Forum: Poser - OFFICIAL


Subject: Skin tones and SSS

cedarwolf opened this issue on Jun 01, 2013 · 48 posts


stewer posted Thu, 27 June 2013 at 2:42 AM

Attached Link: http://www.rorydriscoll.com/2009/01/25/energy-conservation-in-games/

Subtracting specular from diffuse isn't correct either. Conservation of energy must happen over the entire hemisphere that light can be reflected, not just one viewpoint:

Consider a perfectly diffuse surface with a color of (1,1,1). The total amount of light it reflects is (π, π, π) - the integral of (1,1,1) over a hemisphere. Now imagine the same being a perfectly specular surface, how should that reflect? It would reflect (π,π,π) in exactly one direction and (0,0,0) in all the other directions. Thus, clamping the output of lighting nodes to (1,1,1) is losing energy, and that's not even counting light sources with an intensity > 1.

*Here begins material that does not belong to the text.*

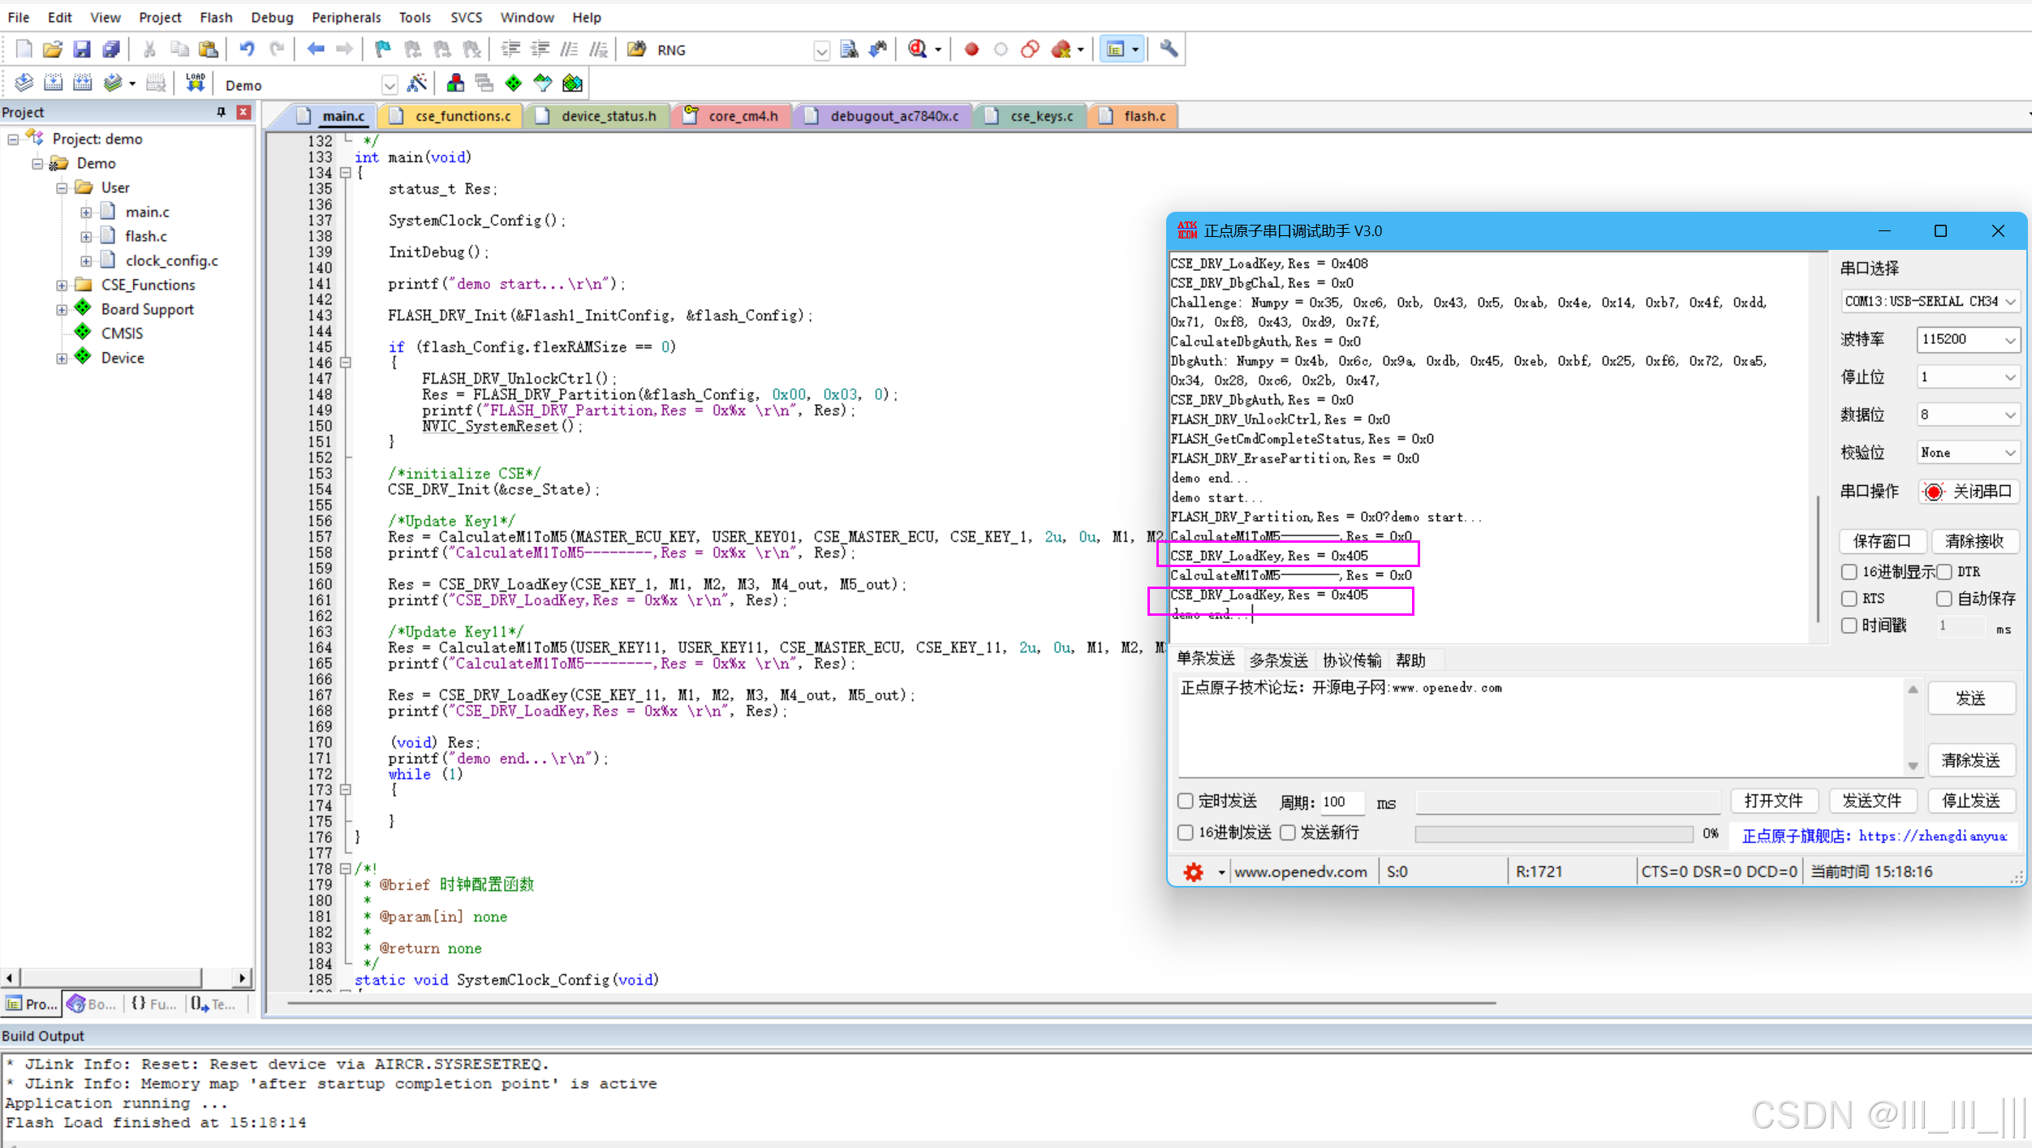Expand the CSE_Functions folder in project tree

62,285
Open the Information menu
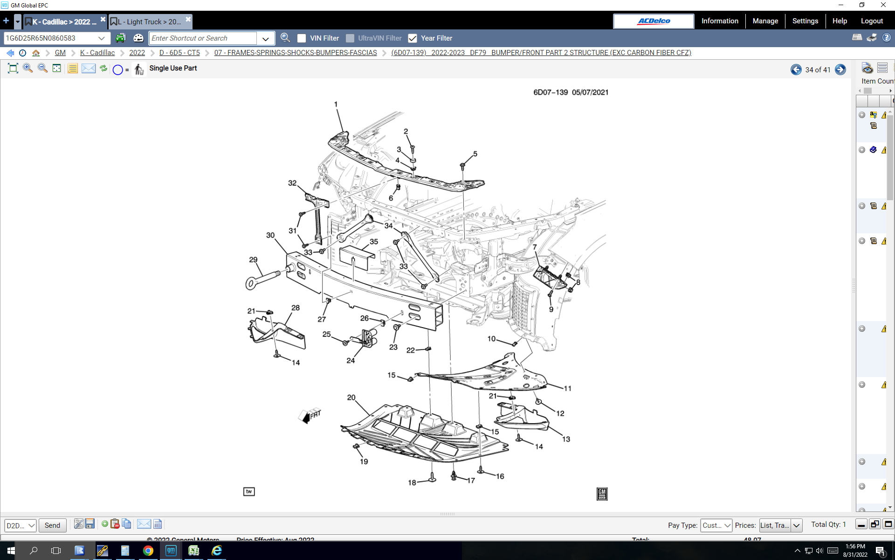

Conservation of energy in a shader is about making sure that the total amount of light reflected in all directions does not exceed the light the surface received. Any math based on the output of a ligthing node is only taking one direction in account, not all of them. Your equations still let the diffuse reflection of light A be affected by the specular reflection of light B by subtracint all specular from all diffuse.

To turn a shader that's not conserving energy, such as the simple phong specular, into a shader that is conserving energy, you have to normalize it based on the specular exponent. See the attached link for an explanation.

You are right though, in the end what counts is how it looks when rendered, not how it looks on paper.